Mais trêve de mythologie cinématographique : nous ne sommes pas en Ford Mustang et on ne dévalera pas la pente à folle allure, mais à l’instar de Frank Bullit nous poursuivons notre enquête en reprenant la route vers d’autres secteurs. De l’autre côté de la voie ferrée, nous trouvons la cité Pasteur, flambant neuve, où le bois clair rythme les rues. Volets filtrant, balustrades sur les balcons, portails des garages et palissades ont un caractère champêtre qui contraste avec le rouge et le blanc des façades. Ici, le projet de renouvellement urbain est terminé (dernières livraisons à l’automne 2016), ce qui n’est pas tout à fait le cas sur le secteur des Oiseaux où certaines parcelles démolies sont toujours à l’étude. Objet d’une réhabilitation conséquente, le périmètre a été l’opportunité d’une réflexion sur la résidentialisation. L’installation de containers enterrés pour la collecte sélective a été l’occasion d’un travail de sensibilisation avec les habitants.

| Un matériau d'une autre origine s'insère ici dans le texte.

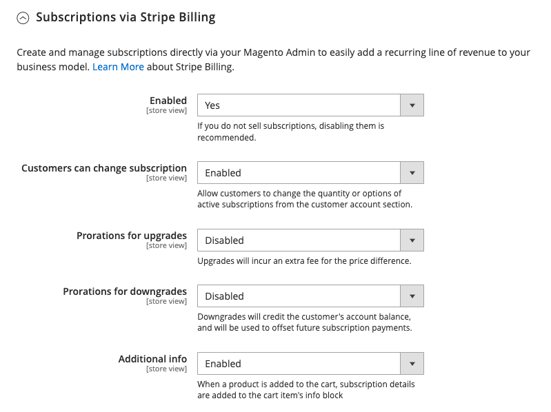This screenshot has height=412, width=551.
Task: Click the Customers can change subscription label
Action: (x=104, y=168)
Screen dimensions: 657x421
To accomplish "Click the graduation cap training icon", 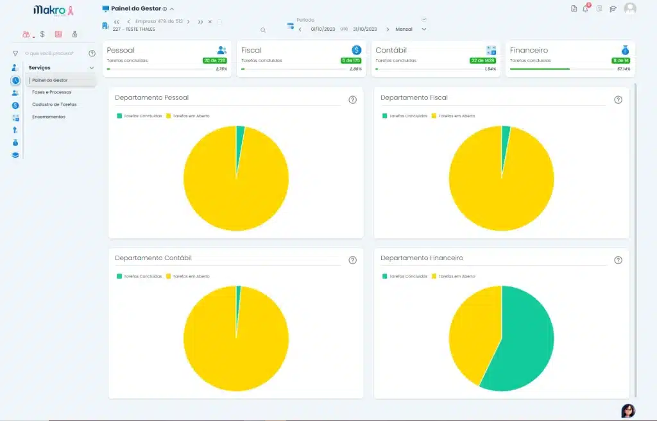I will tap(613, 9).
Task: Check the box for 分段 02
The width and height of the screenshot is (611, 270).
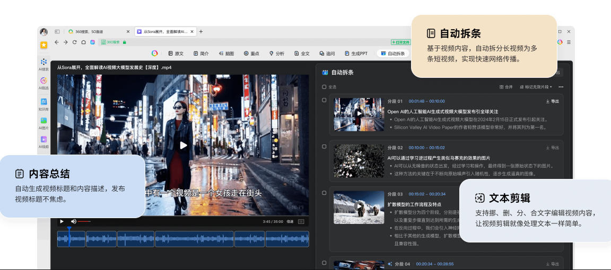Action: (325, 147)
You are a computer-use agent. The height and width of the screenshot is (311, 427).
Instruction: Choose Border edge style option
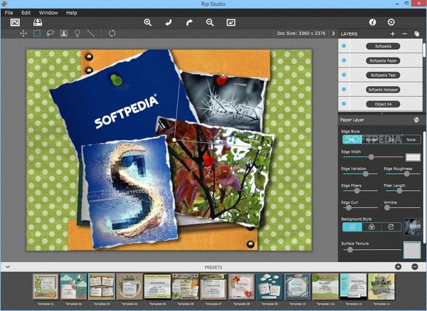[x=371, y=139]
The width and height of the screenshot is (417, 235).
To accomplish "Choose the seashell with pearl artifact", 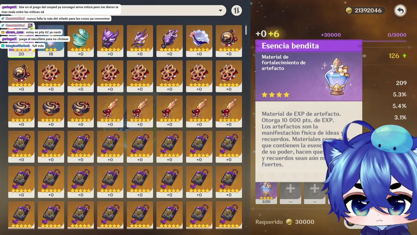I will click(199, 41).
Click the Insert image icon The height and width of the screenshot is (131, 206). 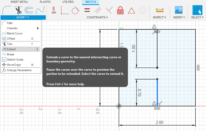pos(179,10)
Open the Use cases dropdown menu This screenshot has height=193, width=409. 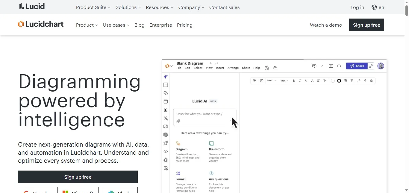116,25
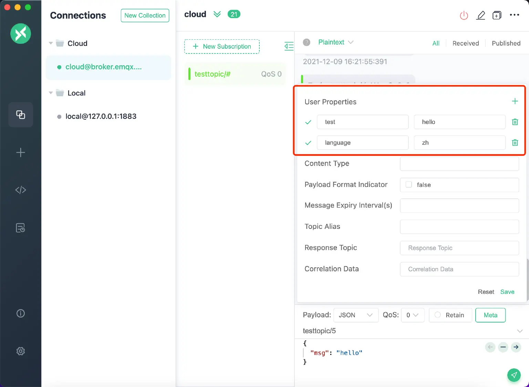Toggle the Payload Format Indicator checkbox
The width and height of the screenshot is (529, 387).
point(408,185)
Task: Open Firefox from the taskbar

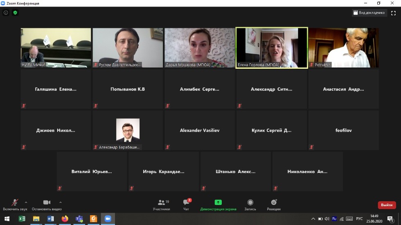Action: [65, 219]
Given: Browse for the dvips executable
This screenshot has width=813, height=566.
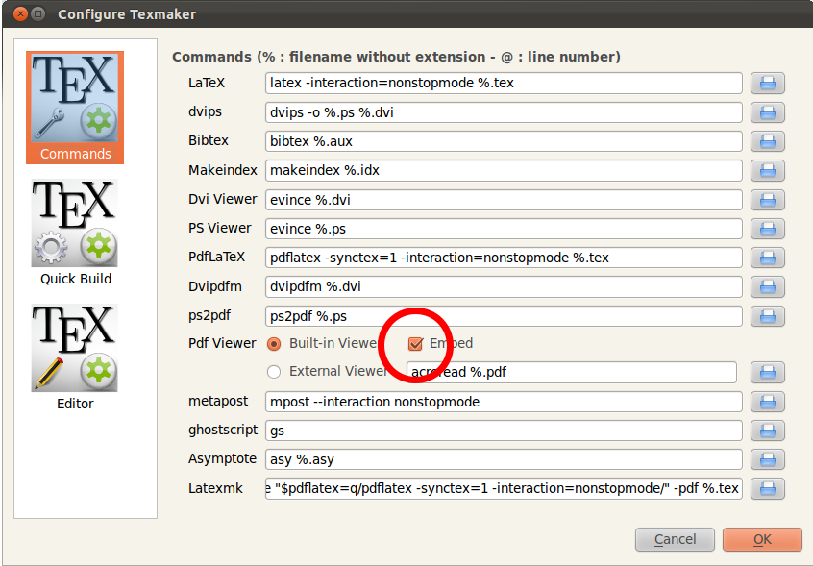Looking at the screenshot, I should coord(767,112).
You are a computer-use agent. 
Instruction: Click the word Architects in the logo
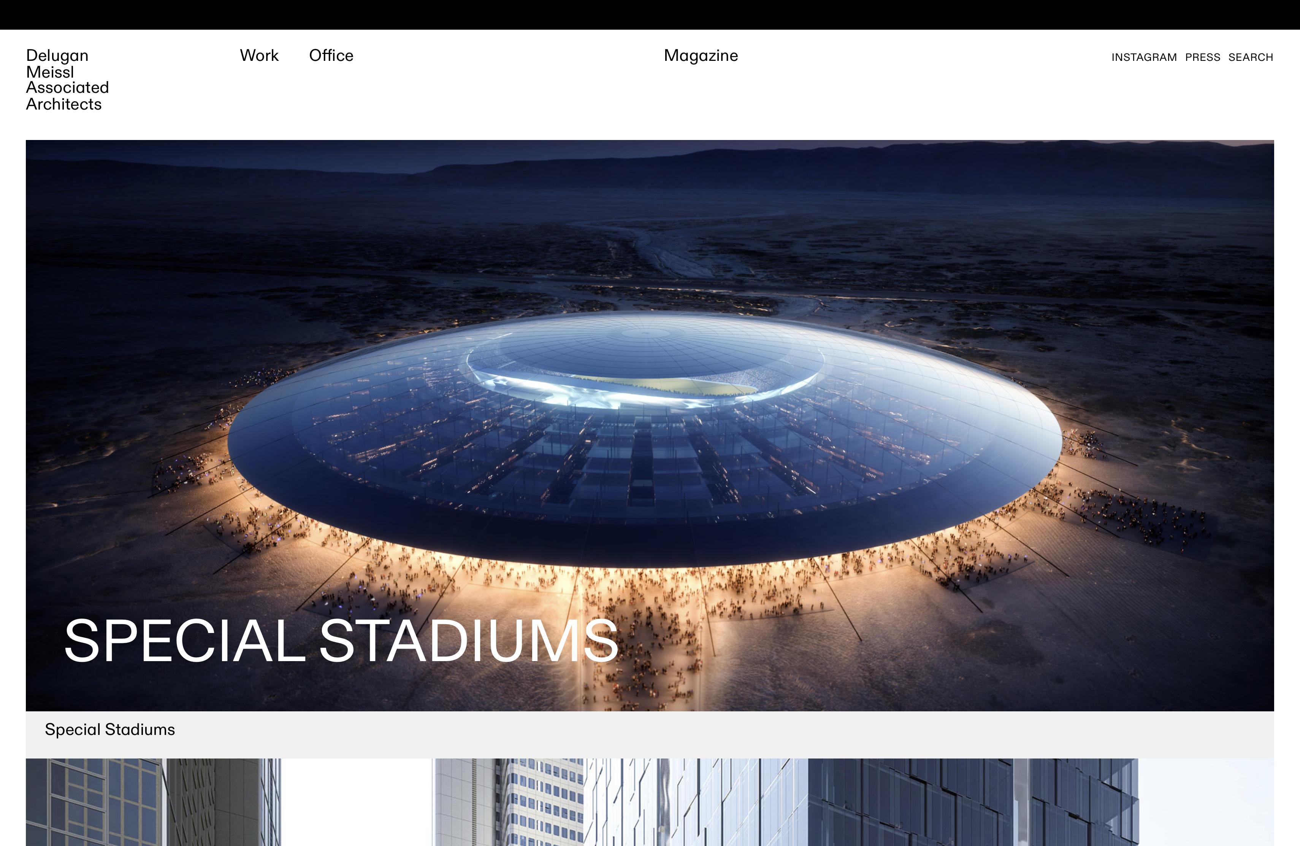[64, 104]
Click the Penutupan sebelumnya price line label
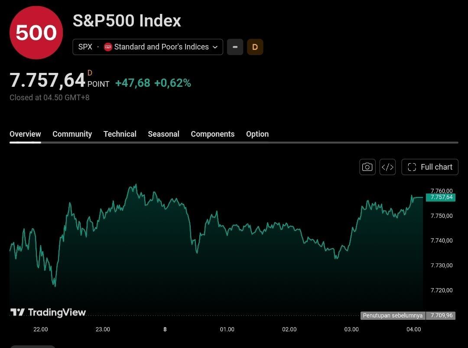 (x=393, y=315)
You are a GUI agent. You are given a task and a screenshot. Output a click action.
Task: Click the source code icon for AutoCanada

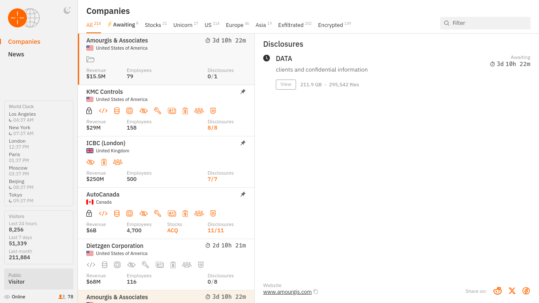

C’est une toute autre atmosphère qui nous attend dans les secteurs de l’Europe et des Marichelles : quartiers des années 60 où la qualité de vie a été améliorée notamment par une réorganisation de la circulation (piétonne, automobile…) et une réhabilitation thermique des logements. Un bref passage sur place et nous reprenons la route.
Le dénivelé, pourtant rare dans la région, semble ici omniprésent : une fois encore nous voilà à gravir une colline pour accéder au quartier « Vent de bise ». Vent de bise ! Qu’il porte bien son nom ce quartier : nous nous gelons littéralement les orteils ! Et les appellations des résidences du secteur, bien que poétiques, ne sont pas faites pour nous réchauffer : Mistral, Pomperro, Sirroco, Boréal…
Le quartier n’a pas encore bénéficié de son Projet de Renouvellement Urbain mais on perçoit d’ores et déjà le potentiel de valorisation qu’il recèle, en tant que quartier d’entrée de ville. Les éléments topographiques nous mettent sur la voie d’un enjeu paysager. Le dénivelé et la nature, manifestes à chaque coin de rue et à l’horizon, se prêtent à des jeux de perspectives. Et ce n’est pas «l’arbre de la liberté », planté au milieu de l’espace public qui trahit ce potentiel. Happés par l’ambiance sonore et le spectacle d’une grande cour de récré, on peut d’ores et déjà comprendre ce que sont les atouts à valoriser avec le futur PRU: la jeunesse des habitants et la vie associative du quartier. L’école, l’IEM, les associations, « Le Foen » (foyer des étudiants), l’épicerie sont autant de ressources mobilisables. En prélude, le lien au parc de Rollencourt et au très vivant Boulevard commerçant du Maréchal de Tassigny devrait être amélioré prochainement avec la desserte d’un Bus à Haut Niveau de Service.
C’est donc en s’imaginant ce que sera le quartier dans quelques années que nous quittons nos hôtes d’un jour, à qui nous souhaitons bon courage pour la dernière ligne droite avant la signature du protocole de préfiguration (qui a eu lieu le 10 mars) et la phase de programmation urbaine qui s’en suivra.